Since I tanked Resident Evil Requiem, and was still in a bit of a rut of what I personally wanted to play, I figured I'd maybe try tackling Silent Hill f as well. I of course had already seen a good bit of gameplay when Alice played it and saw some pretty cool stuff. Had I not seen the cool stuff, I probably still wouldn't have ever considered touching this.
Compared to Resident Evil, I would say that some of the more tense moments in Resident Evil were actually more tense - because of what it has you do and the fact you could instantly die, and you legitimately were against things you couldn't kill, or you could more easily get overwhelmed. So Resident Evil was more tense from a gameplay perspective, for sure, and one thing it did have going for it in the horror aspect - for better or worse, was it had more "dark and scary" places. Obviously relying on the fear of what you can't see is something many if not most horror games do, and Resident Evil relies a bit more on dark - it has less of a supernatural element, whereas Silent Hill can just make things be there that weren't before. Or perhaps worse, make things just disappear all the same.
Silent Hill has almost entirely has better sound design when it comes to the atmosphere. It can be scary just hearing Silent Hill. When the hill isn't silent is when things are the most tense. Resident Evil pretty much didn't have a soundtrack during the game. It used sound effects here and there, but they were sparsely things you couldn't see. Silent Hill had a different sound effect for every type of terrain you walk on, and multiple for them. They had "trick" sound effects, where you making one step makes several sounds, maybe it's because of a moved floor board, something below, or maybe they just decided stepping in x spot makes y sound trigger, just for fun. The music that would play featured spine chilling effects, and as someone who strongly beliefs a good soundtrack goes a long way in the feel of a game, I felt the impact of it in Silent Hill. Every sound in Silent Hill adds to the suspense, and all that achieved without even relying on putting you in the dark... most of the time.
There are a couple dimly lit locales, and even a couple dark areas, but even at it's darkest, and the only point you're given a light source to carry, it's not oppressive, you can still kinda see without any light, it just makes it easier.
Silent Hill f was also much easier from a gameplay perspective than Resident Evil, at least for me. It was melee attacking, with counters and dodges, and a stamina bar. I hate to make the comparison but very souls-like, and that's something I'm pretty familiar with. I only ever died a small handful of times in Silent Hill and half of those times were just because I gave up mid fight because I just wanted to do it better from the start. Despite the intense atmosphere, the game wasn't that hard. The fact it managed to keep that intense atmosphere even in areas I visited dozens of times throughout multiple playthroughs, I feel is the real testament to it's design. I never felt fully confident, I never felt relaxed, even though I had every reason to with my dozen bandages, handful of first aid kits and nine repair kits at any given time past the first couple hours of the game.

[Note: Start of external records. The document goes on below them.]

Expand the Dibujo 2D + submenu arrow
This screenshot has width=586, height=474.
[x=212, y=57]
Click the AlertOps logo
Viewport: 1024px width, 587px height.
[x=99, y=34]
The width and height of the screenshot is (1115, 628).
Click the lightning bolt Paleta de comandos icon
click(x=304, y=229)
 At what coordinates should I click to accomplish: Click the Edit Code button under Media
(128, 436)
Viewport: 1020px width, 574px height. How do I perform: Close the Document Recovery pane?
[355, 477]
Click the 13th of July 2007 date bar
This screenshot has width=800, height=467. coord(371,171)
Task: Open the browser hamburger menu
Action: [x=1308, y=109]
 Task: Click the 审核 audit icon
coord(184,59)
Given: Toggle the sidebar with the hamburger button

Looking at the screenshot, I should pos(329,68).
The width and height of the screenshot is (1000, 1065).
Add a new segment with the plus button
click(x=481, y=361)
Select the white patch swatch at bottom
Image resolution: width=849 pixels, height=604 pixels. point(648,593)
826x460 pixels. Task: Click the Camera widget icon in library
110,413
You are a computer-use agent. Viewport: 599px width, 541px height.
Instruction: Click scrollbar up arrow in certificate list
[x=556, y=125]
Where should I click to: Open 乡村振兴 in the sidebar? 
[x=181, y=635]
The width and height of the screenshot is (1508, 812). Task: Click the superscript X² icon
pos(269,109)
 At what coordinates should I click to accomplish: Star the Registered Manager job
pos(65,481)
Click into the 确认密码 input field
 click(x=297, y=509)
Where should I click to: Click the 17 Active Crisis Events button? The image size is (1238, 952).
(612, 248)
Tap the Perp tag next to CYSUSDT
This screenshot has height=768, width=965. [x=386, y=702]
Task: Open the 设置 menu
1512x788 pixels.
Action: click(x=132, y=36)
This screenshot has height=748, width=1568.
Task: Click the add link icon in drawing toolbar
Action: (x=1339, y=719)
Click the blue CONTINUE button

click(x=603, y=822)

I may not have been able to keep pushing if not for one key aspects of the game, arguably what truly piqued my interest to begin with.
Silent Hill f has you play as two-sides of Hinako, one side - which is killing off her attachments to life outside of wedlock, which despite being essentially the bad/wrong side, is also the badass side that is super cool to get to play as. I'm sure it's not the first time Silent Hill as made the point from what I hear about it, but in this the protagonist truly is the monster, and so that is how I played. Alice made note of it as I did, but yeah, the best way to fight your fears is to... literally fight your fears. I was the monster. It helped.
I'm not quite sure Alice and I align on how interpretation of the game, but she has said something before about "All endings are canon", and I feel if that's true, you could make an argument for "all interpretations are canon". I may not be correct because I have played other Silent Hill games - all of which as far as I am aware take place chronologically after this game, and many which may be more tied into the phenomena as part of the core of their story, so my perspective is taking solely the information as provided by this game.
Not that I ever finished a Silent Hill game before, let alone got multiple endings, but with what I know about the games, I did find it interesting how not-grim all the endings were, and maybe that's why I interpret things the way I do. Hard to end on these notes so consistently if these characters just experiences such extreme trauma, and it wasn't just a trip, or even just representations of inner turmoil type stuff. Like "The Ritual" was just Hinako meeting her new family, and preparing for the wedding, and with all that preparing her to severe her ties with her previous life, and in that she had to become the monster that would "kill them". In Hinako's mind marriage=death, death of that version of you, death of your dreams, death of choice, death of your autonomy, you get married, you don't have a life, it is death. All the women she sees appear to be miserable in their marriages. Any allusion to missing/dead women are just women who got married. Her sister looks like corpse because she got married(maybe the only character I can actually be convinced is actually dead), her friends refer to her as "already being dead" as she is about to get married, a sign even declares her as one of the "missing" girls.
She's also wearing a shiromoku, an all white wedding attire, which doesn't sound atypical, but Japanese people often associate all-white imagery like that with death and apparently the garb has even more significance of representing a bride becoming what she needs for her new family - essentially leaving her past self behind. There may even be further cultural implications I may not entirely understand without that inherent knowledge.
Stepping back from interpretations and getting back to what is actually in the game - there are a few things I wanted for. For her friends, I would have liked to have seen a bit more build up of them showing their actual friendship, and them actually getting along and doing stuff together before everything went to hell. Some of the characters are just so immediately reprehensible that it's hard to feel anything for them until the final hours of the game after you've read dozens of notes about them/from them. I do like that a couple of the scenes make more sense as you know more about the plot, but I feel like you could have still had some of those scenes in there.
I also want for - having not had to replay as much as you do to get everything out of the game. It's just a tad grueling after doing some of these things several times, and I even cut corners by having a split save file where I could, as opposed to having all endings on my same safe file. I was just approaching that point where it was too much, so if I had to play just a few more hours - which I would have if I kept all endings on same save, I would have thought much less of the game coming out of it. I have a certain tolerance for replaying games over to get the real ending, but my patience isn't infinite.
Otherwise I just want to say I really liked it and am glad I played it, even if it was tough, even if it was scary. I can't soon see myself playing any other horror games though. I'll need a good solid break after that ordeal.